[To be done] Rewrite the data from the line with "Given: Collapse the" through the end of the data, replacing "arrow" with "toggle icon" and changing nothing else. Omit the pictures from your answer.

— Start of Data provided —

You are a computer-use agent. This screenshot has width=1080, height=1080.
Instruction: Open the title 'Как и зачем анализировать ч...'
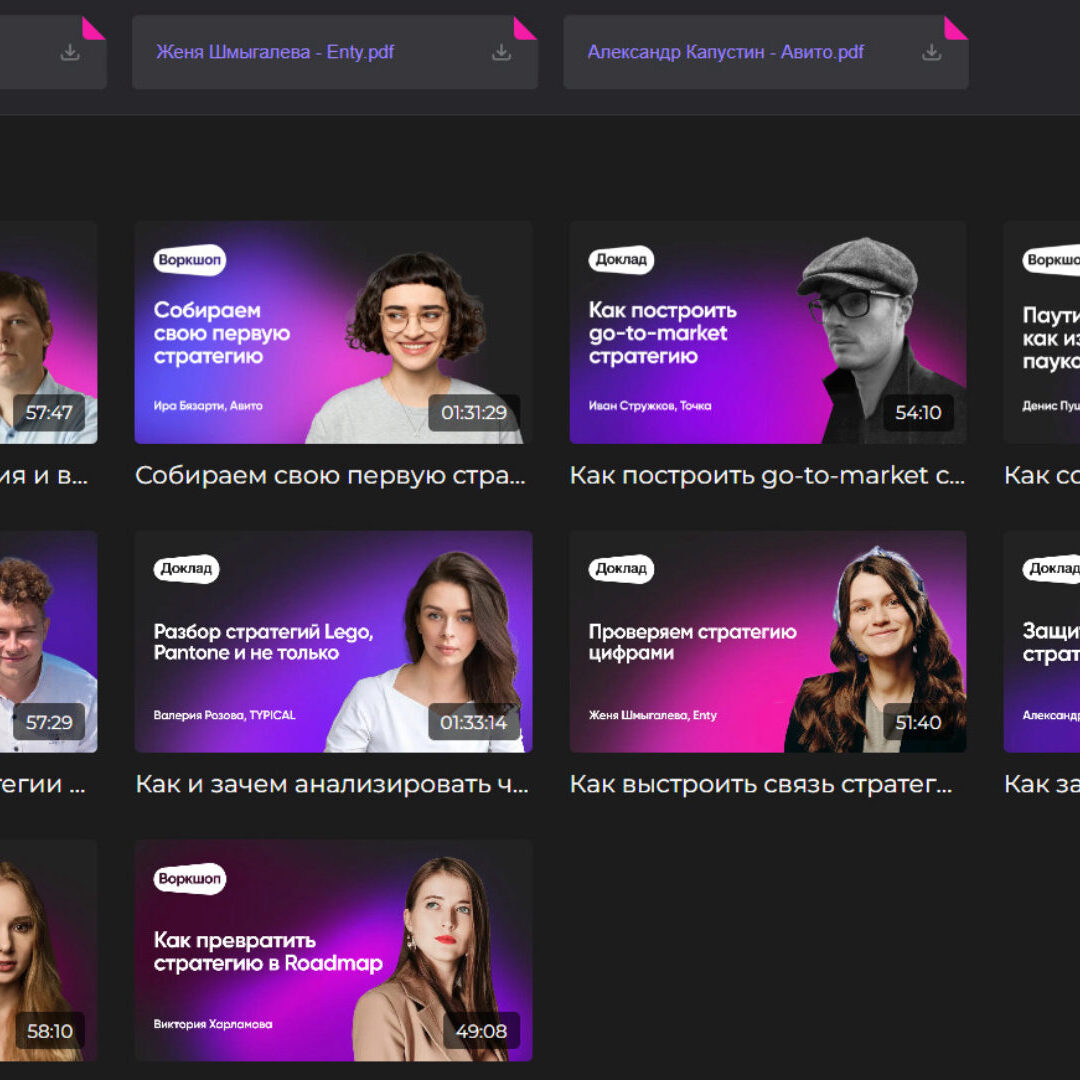pyautogui.click(x=332, y=785)
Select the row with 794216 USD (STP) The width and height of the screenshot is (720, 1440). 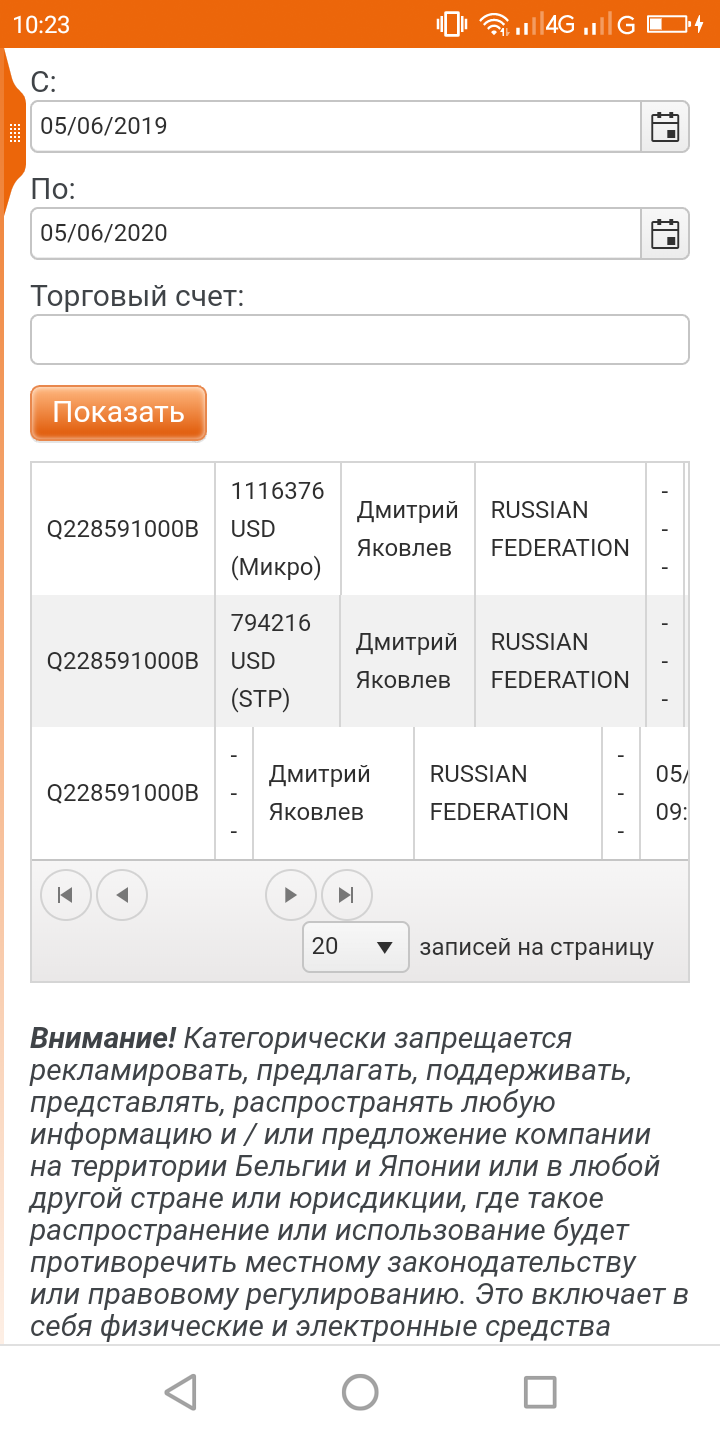point(360,661)
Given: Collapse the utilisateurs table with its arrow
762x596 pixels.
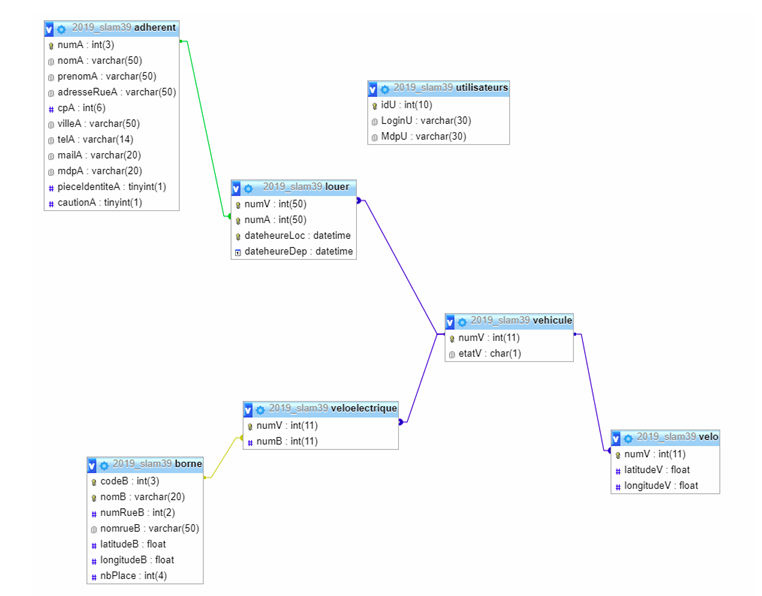Looking at the screenshot, I should point(373,89).
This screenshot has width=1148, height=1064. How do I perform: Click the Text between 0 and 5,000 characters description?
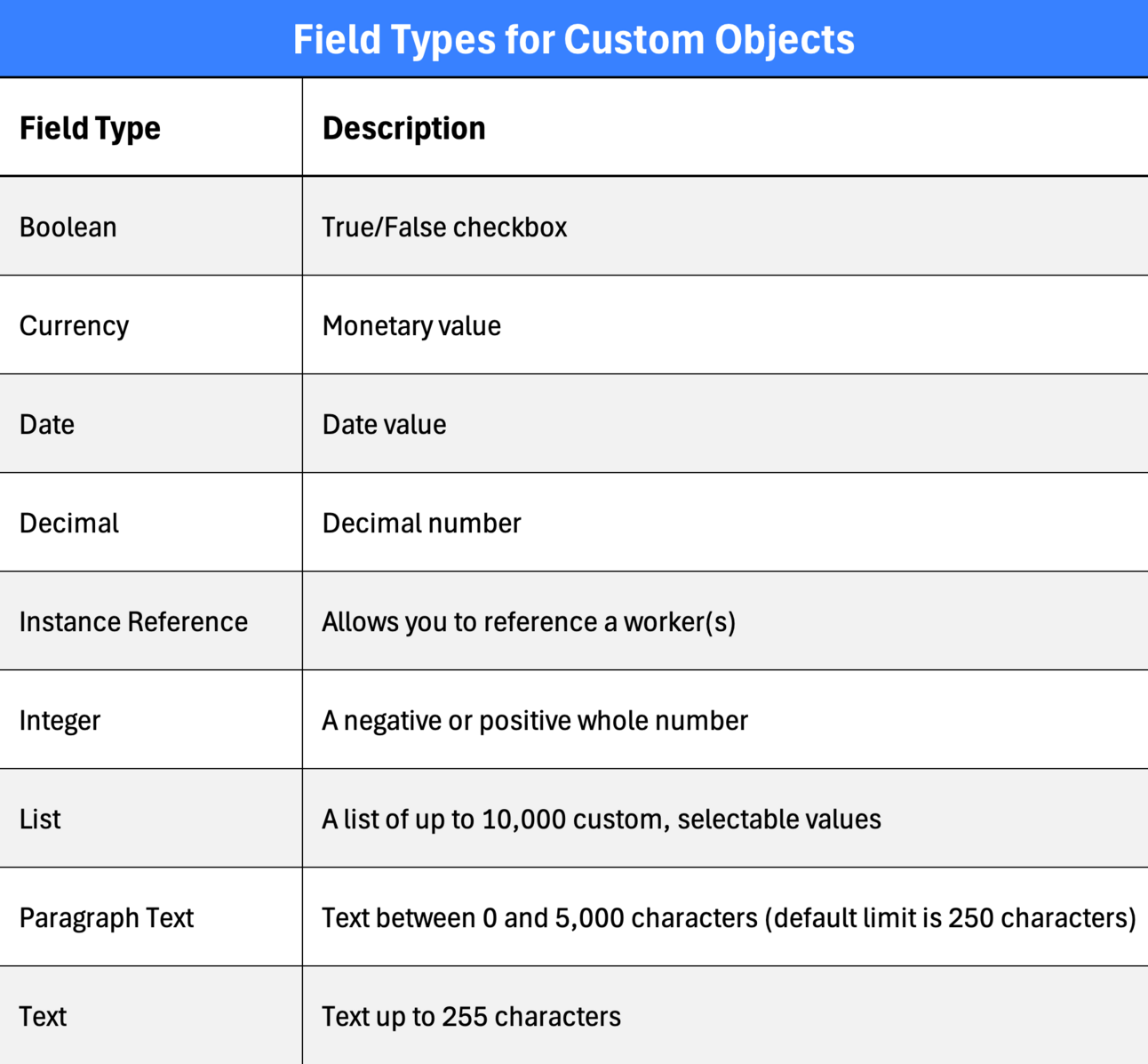729,917
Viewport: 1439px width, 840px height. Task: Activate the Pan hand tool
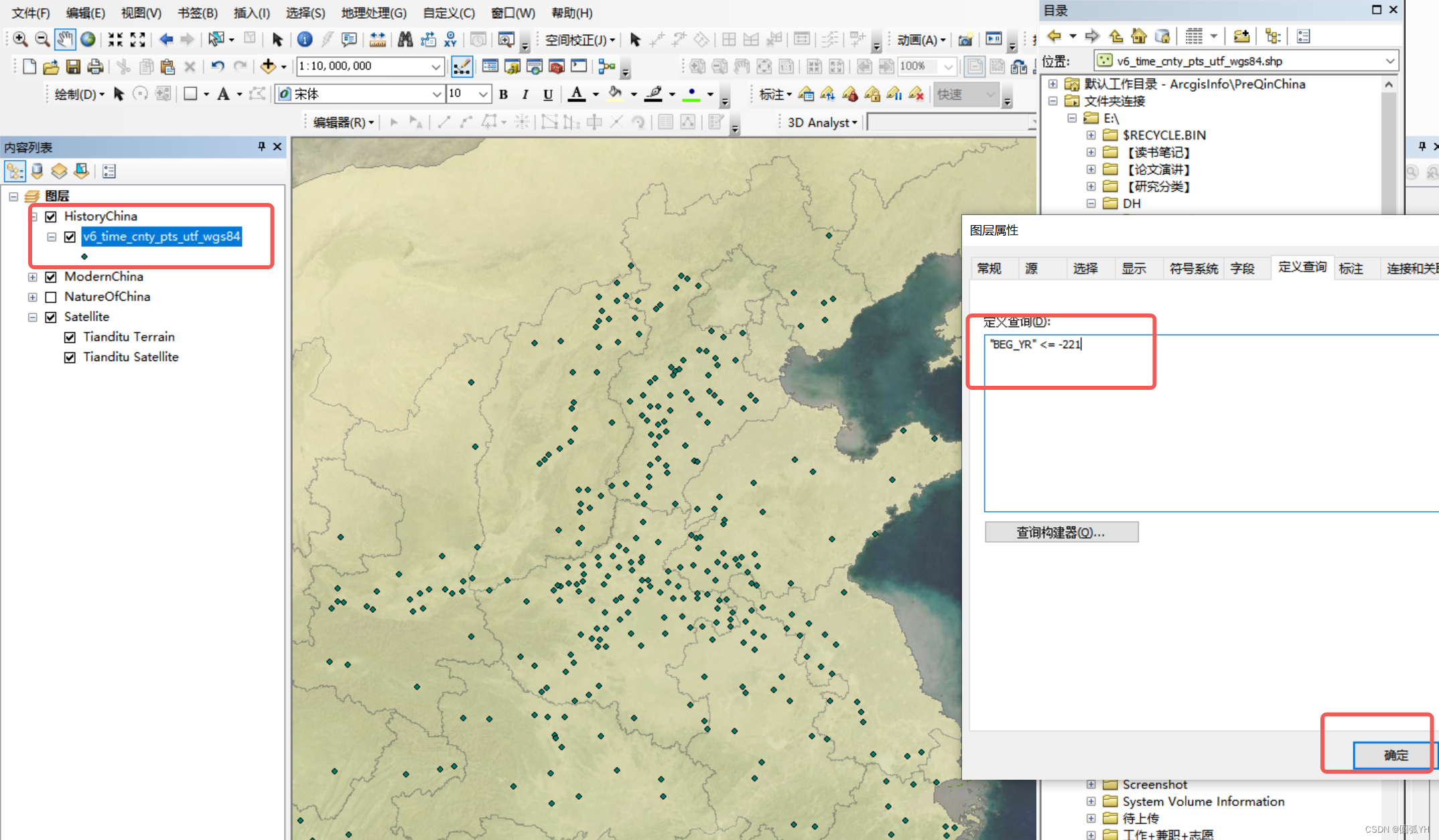65,40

— End of Data provided —

[Exercise output]
Given: Collapse the utilisateurs table with its toggle icon
762x596 pixels.
Looking at the screenshot, I should point(373,89).
This screenshot has width=1148, height=1064. How do I perform: Click the Text between 0 and 5,000 characters description?
729,917
Viewport: 1439px width, 840px height. Task: Activate the Pan hand tool
65,40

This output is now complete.